Legends of Lorata Book One: The Champion of the Goddess – VII

Chapter Seven The Secrets that Emperors Keep

Twelve days past the prince’s coronation, the snow still fell. It lingered in the royal city and the area around it. The suffering it had caused thus far pleased the priest who stood at the doors to his temple. His robes of black leather had quickly become soaked through as the snow drifted down onto him, melting in his body heat. Little did he care though, as he was focused on greeting Emperor Z’Lé and his son, Zarrek. They walked along the temple’s raised plaza, their own leather cloaks dark and damp, their boots splashing in the slush of the partly-melted snow. Four guards surrounded them, cold in their armor but carrying out their duties nonetheless. The priest’s pale skin wrinkled into a grin as they neared. He bowed illustriously, his hands moving with acute grace from his sides. Z’Lé only nodded in return.

“Greetings to our lord the emperor,” he uttered, his voice macabre and deep.

He turned and opened the impossibly tall, slender doors to the temple. They followed him into the great hall, where the guards closed the doors and stood before them.

Deep silence filled the temple, a stark contrast from the hum of prayer that usually filled the halls of Jenh’s temple. The black ebony spires of the Temple of Métius pierced into the darkness above them. The visage of Métius seemed to be a part of every sculpture, every piece of architecture, as though the sharp, twisting lines allowed him to watch his worshipers with wary eyes.

The elves of Onsira dreaded that place, with its dark colors and shadows, causing numerous families to leave the royal city since its construction. Some of them were replaced by families who were glad for the presence of the Dark One, rather than reviling him.

Z’Lé had decreed that any temple in the realm had complete freedom to practice its religious tenets. This allowed for the evil temple’s demanding of offerings. Métius being a wrathful god, he wanted all that Nature offered, stripping it of its every resource. The evil temple had managed to claim vast plots of land and, through their horrific ceremonies, fared well in the pursuit of growing food, despite the constant storms that bleached that land of its nutrients.

Jenh’s followers were left to choose between starvation and the path of darkness; if they submitted to the will and worship of Métius, they were supported by his temple. Not all elves held the strength of heart to deny his power, and would give in to him, even if it was only to feed their families.

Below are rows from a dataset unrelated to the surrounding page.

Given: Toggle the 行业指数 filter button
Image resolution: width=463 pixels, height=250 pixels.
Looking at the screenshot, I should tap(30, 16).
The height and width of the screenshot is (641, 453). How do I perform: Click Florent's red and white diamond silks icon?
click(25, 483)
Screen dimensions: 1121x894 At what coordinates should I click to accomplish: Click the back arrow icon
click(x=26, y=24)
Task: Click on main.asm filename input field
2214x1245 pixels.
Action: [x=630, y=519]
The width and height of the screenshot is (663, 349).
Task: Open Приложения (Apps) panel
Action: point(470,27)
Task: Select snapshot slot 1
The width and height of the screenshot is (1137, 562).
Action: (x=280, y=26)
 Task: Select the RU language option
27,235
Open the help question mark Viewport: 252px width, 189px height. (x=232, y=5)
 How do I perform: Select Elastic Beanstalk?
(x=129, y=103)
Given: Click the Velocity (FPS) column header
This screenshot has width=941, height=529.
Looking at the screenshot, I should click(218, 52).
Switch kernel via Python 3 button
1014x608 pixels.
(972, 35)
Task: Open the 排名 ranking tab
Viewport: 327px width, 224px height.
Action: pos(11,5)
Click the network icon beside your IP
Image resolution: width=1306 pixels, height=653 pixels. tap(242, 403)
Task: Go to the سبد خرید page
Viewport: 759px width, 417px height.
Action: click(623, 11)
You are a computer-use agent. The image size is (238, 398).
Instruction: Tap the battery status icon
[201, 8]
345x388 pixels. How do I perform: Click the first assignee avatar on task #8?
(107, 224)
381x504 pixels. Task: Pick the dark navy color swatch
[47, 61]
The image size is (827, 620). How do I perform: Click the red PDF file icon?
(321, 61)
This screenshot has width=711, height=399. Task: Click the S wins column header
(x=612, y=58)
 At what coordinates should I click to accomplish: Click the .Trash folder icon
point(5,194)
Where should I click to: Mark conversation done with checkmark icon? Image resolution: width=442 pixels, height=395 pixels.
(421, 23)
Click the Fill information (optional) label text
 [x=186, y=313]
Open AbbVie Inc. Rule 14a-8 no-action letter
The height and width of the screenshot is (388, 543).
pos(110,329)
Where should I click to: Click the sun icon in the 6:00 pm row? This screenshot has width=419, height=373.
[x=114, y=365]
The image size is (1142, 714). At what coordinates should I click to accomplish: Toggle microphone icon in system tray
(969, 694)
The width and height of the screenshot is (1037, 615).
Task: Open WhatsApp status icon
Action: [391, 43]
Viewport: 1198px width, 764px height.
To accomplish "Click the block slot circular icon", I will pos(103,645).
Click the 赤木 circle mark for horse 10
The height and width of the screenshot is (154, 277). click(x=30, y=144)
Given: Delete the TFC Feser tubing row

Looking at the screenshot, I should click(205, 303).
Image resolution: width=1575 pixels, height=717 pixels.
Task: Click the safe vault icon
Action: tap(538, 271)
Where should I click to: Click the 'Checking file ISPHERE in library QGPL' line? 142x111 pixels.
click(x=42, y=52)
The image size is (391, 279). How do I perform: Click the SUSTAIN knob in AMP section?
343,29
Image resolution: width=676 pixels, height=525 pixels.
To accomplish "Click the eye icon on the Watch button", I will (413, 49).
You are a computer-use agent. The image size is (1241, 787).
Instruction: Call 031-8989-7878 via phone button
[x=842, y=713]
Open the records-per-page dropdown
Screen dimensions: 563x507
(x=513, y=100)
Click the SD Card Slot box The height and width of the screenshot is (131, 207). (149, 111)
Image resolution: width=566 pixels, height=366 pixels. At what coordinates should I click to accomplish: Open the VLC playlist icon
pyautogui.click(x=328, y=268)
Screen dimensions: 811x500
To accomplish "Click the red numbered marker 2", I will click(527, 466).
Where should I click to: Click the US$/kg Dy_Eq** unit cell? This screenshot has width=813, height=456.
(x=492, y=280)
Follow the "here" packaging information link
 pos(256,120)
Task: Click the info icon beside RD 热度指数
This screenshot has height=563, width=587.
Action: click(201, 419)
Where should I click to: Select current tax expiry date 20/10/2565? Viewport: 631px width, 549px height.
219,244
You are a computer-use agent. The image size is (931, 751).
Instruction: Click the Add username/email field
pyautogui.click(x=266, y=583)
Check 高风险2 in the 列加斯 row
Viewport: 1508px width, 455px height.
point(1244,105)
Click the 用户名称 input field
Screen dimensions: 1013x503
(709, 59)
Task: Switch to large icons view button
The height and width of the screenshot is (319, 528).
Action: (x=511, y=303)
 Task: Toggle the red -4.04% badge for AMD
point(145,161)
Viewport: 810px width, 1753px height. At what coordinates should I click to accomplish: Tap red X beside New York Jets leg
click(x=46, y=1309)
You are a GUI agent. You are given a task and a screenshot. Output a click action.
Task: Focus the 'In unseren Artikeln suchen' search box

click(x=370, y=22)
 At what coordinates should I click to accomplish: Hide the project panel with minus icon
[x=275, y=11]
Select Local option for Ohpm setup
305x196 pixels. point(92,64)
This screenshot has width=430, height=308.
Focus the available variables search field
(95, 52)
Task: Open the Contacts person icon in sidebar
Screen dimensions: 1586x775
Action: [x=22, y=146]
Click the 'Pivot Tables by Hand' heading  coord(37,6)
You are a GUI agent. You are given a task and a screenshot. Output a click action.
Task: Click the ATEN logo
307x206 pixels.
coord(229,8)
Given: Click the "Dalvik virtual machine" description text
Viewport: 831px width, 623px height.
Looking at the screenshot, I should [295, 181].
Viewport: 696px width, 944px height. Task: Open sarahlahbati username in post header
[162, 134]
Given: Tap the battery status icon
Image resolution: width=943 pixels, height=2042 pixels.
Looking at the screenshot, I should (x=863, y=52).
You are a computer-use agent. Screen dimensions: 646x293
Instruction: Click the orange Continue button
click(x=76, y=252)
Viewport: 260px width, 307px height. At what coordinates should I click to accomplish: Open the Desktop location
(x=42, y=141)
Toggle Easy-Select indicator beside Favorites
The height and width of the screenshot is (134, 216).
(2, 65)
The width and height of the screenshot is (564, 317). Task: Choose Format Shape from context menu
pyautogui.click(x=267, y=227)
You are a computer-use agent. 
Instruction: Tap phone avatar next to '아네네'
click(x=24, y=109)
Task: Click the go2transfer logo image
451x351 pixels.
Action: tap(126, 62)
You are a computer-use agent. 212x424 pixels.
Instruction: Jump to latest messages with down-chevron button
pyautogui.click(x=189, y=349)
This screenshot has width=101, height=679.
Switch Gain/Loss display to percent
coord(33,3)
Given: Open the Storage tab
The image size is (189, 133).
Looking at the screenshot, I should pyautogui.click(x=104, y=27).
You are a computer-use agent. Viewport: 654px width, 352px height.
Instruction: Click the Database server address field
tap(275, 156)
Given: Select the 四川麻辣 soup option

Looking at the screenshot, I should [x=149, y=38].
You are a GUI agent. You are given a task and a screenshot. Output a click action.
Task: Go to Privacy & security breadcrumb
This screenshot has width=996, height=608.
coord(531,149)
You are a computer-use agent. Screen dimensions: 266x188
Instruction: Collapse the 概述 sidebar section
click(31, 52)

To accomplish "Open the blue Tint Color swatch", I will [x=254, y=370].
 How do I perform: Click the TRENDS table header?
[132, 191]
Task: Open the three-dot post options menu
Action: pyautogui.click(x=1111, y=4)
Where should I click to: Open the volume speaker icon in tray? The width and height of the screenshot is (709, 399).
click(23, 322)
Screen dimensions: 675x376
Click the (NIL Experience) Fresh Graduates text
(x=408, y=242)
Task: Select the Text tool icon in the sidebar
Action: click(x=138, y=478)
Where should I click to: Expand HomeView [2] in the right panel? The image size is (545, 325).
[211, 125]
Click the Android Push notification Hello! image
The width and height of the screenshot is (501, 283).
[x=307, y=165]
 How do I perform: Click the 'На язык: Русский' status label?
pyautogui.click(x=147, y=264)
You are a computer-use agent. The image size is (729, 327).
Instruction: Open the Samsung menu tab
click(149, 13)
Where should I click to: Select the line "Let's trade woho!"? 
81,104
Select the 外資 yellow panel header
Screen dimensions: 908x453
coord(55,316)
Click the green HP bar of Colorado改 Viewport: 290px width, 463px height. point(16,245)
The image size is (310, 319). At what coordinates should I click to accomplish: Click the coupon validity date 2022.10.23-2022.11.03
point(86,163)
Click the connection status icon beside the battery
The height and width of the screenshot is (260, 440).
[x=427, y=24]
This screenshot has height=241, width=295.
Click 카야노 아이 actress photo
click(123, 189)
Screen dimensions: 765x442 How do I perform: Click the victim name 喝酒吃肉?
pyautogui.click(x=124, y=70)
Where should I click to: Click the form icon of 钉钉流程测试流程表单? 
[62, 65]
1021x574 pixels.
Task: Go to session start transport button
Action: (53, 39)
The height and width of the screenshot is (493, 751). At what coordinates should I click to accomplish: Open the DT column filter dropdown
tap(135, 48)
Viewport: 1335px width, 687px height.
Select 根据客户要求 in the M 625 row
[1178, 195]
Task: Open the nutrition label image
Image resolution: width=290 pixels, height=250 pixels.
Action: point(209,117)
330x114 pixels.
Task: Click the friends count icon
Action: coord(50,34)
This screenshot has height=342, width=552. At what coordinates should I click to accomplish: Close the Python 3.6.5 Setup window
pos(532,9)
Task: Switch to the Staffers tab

The temple held Z’Lé in high regard for having facilitated growing their followers, and in turn granted him more power. Onsira’s citizens could not understand why he embraced all that Métius offered him; he had once been a man of fine nobility, articulate and intelligent. He had cared deeply for the fate of Onsira, most of all the inclusion of the mountains that formed the realm’s border. The villages there had rarely been included in the governance of the kingdom, and he intended to change that for their benefit, he had asserted, and had promised to see to it that the villages well cared-for. How he became so enthralled with the path of darkness was a mystery. They only knew that it had begun at the time of Zarrek’s birth.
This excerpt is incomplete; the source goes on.